Go through the records below and copy out every line holding "computer".

··········

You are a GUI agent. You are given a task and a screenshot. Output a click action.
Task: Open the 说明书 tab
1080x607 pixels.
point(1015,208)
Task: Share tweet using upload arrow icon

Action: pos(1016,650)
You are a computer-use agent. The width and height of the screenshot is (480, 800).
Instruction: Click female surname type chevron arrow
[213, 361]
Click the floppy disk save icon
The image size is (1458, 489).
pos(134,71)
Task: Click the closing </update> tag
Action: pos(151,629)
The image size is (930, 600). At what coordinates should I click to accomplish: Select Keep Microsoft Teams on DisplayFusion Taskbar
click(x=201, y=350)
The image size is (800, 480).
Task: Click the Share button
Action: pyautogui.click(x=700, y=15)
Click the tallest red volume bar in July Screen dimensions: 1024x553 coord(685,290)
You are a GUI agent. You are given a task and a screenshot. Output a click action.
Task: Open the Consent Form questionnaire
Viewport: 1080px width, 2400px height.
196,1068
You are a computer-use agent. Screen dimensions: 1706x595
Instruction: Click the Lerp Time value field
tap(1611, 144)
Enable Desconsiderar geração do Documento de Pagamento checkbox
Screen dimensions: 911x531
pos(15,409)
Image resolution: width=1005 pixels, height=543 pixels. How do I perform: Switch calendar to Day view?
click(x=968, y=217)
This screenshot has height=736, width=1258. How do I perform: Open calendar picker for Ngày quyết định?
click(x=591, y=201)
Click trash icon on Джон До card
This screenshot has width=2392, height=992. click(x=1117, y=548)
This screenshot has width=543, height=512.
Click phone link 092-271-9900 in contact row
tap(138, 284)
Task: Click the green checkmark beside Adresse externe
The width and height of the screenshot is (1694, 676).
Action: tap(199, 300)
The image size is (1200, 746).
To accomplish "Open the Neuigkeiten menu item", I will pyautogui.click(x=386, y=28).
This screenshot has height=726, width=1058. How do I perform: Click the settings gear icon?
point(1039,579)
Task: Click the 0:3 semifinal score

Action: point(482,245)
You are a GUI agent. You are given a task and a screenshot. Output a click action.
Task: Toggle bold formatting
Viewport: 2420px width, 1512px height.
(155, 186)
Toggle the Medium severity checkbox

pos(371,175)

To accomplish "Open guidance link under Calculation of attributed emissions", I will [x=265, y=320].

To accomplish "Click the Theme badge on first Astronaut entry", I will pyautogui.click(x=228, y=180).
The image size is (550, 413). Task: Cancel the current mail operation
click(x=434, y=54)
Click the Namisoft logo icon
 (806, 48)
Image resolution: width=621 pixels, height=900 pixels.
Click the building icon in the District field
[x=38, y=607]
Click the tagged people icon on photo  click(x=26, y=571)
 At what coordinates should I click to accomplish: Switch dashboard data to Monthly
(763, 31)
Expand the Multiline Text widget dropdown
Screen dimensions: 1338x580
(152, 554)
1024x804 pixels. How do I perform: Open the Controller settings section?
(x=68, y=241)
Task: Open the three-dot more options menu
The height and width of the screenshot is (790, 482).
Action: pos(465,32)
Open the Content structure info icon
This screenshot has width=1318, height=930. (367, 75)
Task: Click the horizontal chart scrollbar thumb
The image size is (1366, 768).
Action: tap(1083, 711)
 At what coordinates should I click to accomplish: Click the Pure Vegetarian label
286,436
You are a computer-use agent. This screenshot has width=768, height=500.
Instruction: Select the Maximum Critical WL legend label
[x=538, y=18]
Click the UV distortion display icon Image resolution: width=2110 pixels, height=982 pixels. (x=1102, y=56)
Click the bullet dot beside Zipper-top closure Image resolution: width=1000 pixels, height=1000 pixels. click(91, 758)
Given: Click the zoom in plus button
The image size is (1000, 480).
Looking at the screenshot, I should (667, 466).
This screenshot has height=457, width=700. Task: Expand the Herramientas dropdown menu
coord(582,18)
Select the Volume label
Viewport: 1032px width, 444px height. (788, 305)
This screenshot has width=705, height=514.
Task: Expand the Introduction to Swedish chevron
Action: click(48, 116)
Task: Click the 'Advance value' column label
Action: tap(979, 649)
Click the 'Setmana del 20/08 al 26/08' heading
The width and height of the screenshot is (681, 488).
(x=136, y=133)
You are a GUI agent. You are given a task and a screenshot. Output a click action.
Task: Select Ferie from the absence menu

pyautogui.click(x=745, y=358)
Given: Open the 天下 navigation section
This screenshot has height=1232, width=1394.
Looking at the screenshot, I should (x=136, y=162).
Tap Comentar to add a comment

··········

Exercise answer —
You are a computer-use agent. The width and height of the screenshot is (480, 800).
You are a computer-use agent. Screen dimensions: 1706x595
You are a computer-use agent. This screenshot has width=768, height=500.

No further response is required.